Could you quote every line of the material below word for word, leaving the pictures out of your answer?

Pointing data for pages and screens
[BEGIN]
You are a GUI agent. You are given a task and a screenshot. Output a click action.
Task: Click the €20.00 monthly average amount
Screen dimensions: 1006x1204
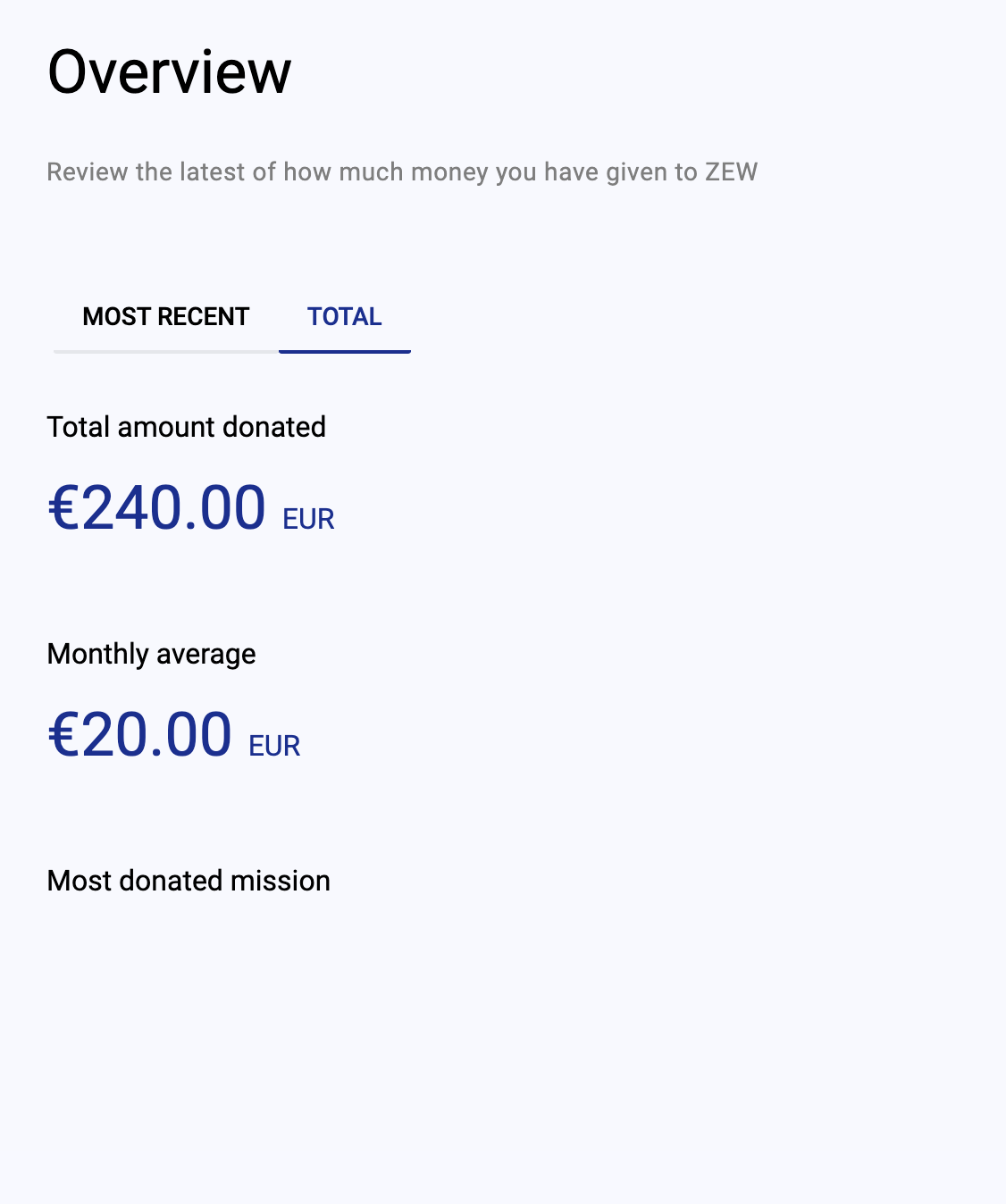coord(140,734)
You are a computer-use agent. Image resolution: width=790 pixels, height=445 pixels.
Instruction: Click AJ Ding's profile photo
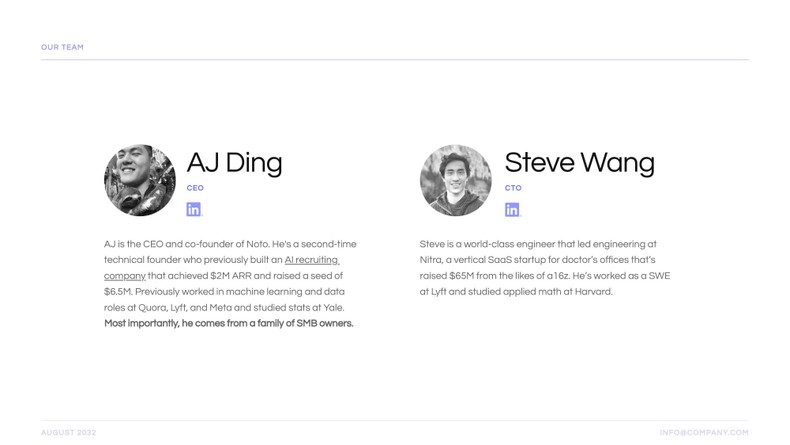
[END]
ANSWER IN FULL
You are a GUI agent. You are given a task and a screenshot. Output a click action.
Task: Click the €20.00 monthly average amount
Screen dimensions: 1006x1204
coord(140,734)
You are a computer-use agent. Image resolution: width=790 pixels, height=445 pixels.
Instruction: Click AJ Ding's profile photo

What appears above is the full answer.